An example, and excuse me whilst I go and put on my flack jacket and
helmet, and dig myself into a foxhole, is on Group websites which
repeatedly use the same information wrapped up in their framework.
Scoutbase carries perfectly good examples of Equal Ops, Constitution
etc in POR, and it carries the uniform description, location of badges
and all sorts of information. Yet many Scout sites just repeat that
same data which they could easily deal with by directing parents to
Scoutbase - or - by pointing out that, certainly for Scouts, that the
badge positions are as indicated in their record book.
It is, coming back to my original point, re-inventing the wheel.
i just looked up backwoods and it suggest
tracking provides tracking symbols. v useful.
Got plenty.
virtual brownsea island camp with instructions (cool!)
Virtual camping hmmm
some backwoods recipes
Available already, many, many times over.
if you search radio, it gives a game of radio hide and seek using 2
way radios
Not difficult to devise with a little imagination, is it?
Now then, hiking:
how about this,. Mobile Incident Hike
An incident hike that doesn't require a dozen or so adults sitting
around in the woods waiitng for teams to find them! At least one
responsible adult hikes around a short circular route with each team,
carrying the instructions and equipment needed for the incidents. By
varying the locations of the incidents for each team, and having half
the teams walk the route in reverse, each team should meet up with at
least one other team during their hike, but no two teams should be at
the same location attempting the same incident at the same time.
Done that before now.
or
3-Layer Clothing System
A group discussion about the correct clothing for Scouts and Explorer
Scouts planning a hike as part of their outdoor activities programme.
Er, sorry, I don't need POL to tell me about that. I've known about it
for about 40 years and teach it regularly.
the list goes on.
It does indeed
Ewan... i am sure you learn from other leaders... give POL a go.
The point I was making was that HQ squanders money on projects that
have no real demand. I'll accept that there are people in Leadership
roles who did not spend their youth working with campfires, or
camping, or reading Woodcraft books, the wolf cub manual, Scouting for
Boys, Four Boys in the Great North, or North American Indian history
by survivors and contemporaries such as Geronimo, Black Elk, Buffallo
Long Lance, Lame Deer, Chief Joseph. Or books by Edgar Rice Borroughs,
or from Look and Learn. Not to mention our latter day bushman, Ray
Mears. Who have not walked, camped, sailed, kayaked, whatever, tested
and written about their experiences and products that they have used
may need access to such information. However, that information is
already available and accessible through Google without any
registration. Is the information any less valid because it comes from
the Upper Chumbawanga Bison Lodge, if the idea works?

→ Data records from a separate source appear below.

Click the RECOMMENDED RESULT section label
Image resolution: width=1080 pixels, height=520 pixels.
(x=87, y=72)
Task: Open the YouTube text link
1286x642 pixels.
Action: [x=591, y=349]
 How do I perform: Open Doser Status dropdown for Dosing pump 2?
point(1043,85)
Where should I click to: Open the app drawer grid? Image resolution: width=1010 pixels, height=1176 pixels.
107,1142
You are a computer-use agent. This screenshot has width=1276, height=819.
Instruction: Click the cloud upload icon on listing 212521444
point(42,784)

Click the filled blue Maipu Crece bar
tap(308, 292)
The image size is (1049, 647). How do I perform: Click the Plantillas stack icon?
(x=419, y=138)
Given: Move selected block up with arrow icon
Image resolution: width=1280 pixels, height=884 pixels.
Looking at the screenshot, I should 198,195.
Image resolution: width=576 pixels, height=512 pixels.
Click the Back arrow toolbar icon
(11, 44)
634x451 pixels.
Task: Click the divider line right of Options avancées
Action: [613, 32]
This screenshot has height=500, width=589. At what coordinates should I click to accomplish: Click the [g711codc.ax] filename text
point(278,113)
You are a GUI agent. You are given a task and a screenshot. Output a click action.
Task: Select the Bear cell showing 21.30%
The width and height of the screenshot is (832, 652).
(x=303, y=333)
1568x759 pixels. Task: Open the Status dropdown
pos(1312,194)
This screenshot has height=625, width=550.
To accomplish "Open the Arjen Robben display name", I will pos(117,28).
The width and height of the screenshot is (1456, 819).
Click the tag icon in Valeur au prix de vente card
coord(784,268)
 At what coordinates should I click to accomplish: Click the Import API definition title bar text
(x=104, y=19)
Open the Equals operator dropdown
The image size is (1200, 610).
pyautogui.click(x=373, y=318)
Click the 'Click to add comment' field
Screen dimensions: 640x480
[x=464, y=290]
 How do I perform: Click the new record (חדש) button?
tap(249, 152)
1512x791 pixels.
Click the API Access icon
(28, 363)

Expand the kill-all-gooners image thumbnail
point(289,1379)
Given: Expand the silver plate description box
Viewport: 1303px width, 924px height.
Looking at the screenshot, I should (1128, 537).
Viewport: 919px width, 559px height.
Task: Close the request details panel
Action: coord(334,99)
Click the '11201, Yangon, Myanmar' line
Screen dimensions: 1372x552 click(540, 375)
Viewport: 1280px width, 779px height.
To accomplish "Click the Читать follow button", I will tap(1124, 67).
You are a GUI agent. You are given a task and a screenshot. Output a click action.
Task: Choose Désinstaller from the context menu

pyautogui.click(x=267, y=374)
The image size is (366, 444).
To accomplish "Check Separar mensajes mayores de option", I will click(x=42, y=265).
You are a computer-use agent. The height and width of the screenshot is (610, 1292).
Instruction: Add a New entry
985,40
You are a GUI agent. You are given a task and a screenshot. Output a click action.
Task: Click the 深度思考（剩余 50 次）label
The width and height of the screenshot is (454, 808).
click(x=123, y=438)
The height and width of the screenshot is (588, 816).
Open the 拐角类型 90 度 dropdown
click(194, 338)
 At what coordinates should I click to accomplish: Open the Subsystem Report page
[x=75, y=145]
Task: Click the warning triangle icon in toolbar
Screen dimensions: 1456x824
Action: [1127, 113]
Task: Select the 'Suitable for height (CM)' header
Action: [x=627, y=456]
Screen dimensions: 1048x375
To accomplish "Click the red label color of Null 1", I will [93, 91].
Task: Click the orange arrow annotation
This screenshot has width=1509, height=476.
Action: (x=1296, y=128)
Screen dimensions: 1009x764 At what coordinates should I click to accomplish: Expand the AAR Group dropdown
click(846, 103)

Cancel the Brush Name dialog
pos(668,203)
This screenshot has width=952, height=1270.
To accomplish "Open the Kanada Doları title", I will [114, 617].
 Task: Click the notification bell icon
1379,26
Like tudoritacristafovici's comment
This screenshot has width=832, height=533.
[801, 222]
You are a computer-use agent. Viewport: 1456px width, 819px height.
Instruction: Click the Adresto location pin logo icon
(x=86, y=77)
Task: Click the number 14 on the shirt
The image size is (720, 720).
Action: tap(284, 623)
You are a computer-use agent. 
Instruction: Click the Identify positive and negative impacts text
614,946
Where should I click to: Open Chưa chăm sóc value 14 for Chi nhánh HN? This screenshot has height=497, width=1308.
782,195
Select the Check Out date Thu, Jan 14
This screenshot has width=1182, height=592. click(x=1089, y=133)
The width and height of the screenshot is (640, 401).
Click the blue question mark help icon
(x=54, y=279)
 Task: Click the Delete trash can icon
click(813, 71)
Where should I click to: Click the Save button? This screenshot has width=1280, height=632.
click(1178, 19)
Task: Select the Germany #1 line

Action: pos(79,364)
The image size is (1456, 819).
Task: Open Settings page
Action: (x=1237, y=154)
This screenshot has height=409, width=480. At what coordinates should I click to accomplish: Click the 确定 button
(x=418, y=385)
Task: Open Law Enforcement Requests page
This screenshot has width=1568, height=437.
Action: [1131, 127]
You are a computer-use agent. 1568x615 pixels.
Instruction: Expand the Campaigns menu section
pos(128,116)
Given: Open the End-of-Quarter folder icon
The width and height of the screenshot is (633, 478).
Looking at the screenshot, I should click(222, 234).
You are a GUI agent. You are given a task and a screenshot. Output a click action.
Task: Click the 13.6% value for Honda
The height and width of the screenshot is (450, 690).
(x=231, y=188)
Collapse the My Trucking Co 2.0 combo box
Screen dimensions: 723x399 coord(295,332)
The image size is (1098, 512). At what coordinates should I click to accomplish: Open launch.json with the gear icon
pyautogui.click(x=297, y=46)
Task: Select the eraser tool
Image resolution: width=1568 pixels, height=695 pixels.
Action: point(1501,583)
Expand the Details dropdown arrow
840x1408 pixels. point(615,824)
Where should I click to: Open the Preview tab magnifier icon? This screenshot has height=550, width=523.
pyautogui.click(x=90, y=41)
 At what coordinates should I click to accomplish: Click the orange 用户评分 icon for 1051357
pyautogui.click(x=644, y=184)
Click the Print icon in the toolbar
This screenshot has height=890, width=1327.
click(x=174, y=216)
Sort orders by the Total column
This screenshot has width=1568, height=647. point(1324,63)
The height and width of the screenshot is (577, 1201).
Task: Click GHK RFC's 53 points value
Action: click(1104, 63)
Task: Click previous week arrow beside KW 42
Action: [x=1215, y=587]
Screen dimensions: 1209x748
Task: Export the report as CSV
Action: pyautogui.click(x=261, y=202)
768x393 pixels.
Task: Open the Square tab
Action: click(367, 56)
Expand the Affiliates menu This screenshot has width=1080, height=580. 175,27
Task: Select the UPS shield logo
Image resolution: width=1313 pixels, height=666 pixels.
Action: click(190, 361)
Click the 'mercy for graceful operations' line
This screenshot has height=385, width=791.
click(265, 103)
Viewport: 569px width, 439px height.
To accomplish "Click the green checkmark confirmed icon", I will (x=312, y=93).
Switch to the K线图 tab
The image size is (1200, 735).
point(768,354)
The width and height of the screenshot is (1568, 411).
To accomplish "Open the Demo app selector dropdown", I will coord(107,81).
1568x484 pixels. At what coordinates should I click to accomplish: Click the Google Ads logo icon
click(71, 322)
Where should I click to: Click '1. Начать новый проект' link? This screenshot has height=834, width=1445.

No it isn't.
As the great man said, look wide, then look wider. Bringing everything
in house in a world where almost everything is now accessible at the
touch of a button is doing the opposite.
However, linking to another thread, it would be a considerably
valuable resource that could be provided by WOSM if the WOSM site were
to collate such material and the National Scout Organisations were to
link to that site as a central resource. Then individuals could add to
the resource at a central point instead of re-inventing the wheel.
Let me add another dimension. If we direct everyone to our own
internal resources, that has some potential merit in that it may make
life easier for some. It makes accessing resources a "Scout" service.
However, it keeps us "in-house", looking inwards.
By searching wider, by visiting American, Australian, Singaporean,
German, whatever sites we can find not only those same resources but
also different approaches and different concepts with an international
flavour. How much more interesting to know that the games we play, the
skills we use are also used, maybe slightly differently in another
country. I found a game we play here on a Thai site. The Thai site
explained the religious significance of the game - not given in the UK
- and it presented an opportunity to introduce Animism into the
programme. I have a few games that are fun to play but have their
source in aboriginal cultures for training hunters and developing
co-ordination and skills.
My argument is not that no-one uses POL, although we don't tend to,
but that the resources are already available and that looking wider
for material can be much more useful. Therefore POL is in that
respect, re-inventing the wheel. It was quite one thing to re-invent
the wheel when all we had was paper resources. But now, the Upper
Chumbawanga Bison Lodge site is just as easy to access ( if it exists)
as Scoutbase. So we have re-invention rather than education.
But, that may just be my twisted mind at work - I rarely do things the
easy way.
Ewan Scott
http://www.claytonwestscouts.org.uk
http://www.whitleybeaumont.co.uk
.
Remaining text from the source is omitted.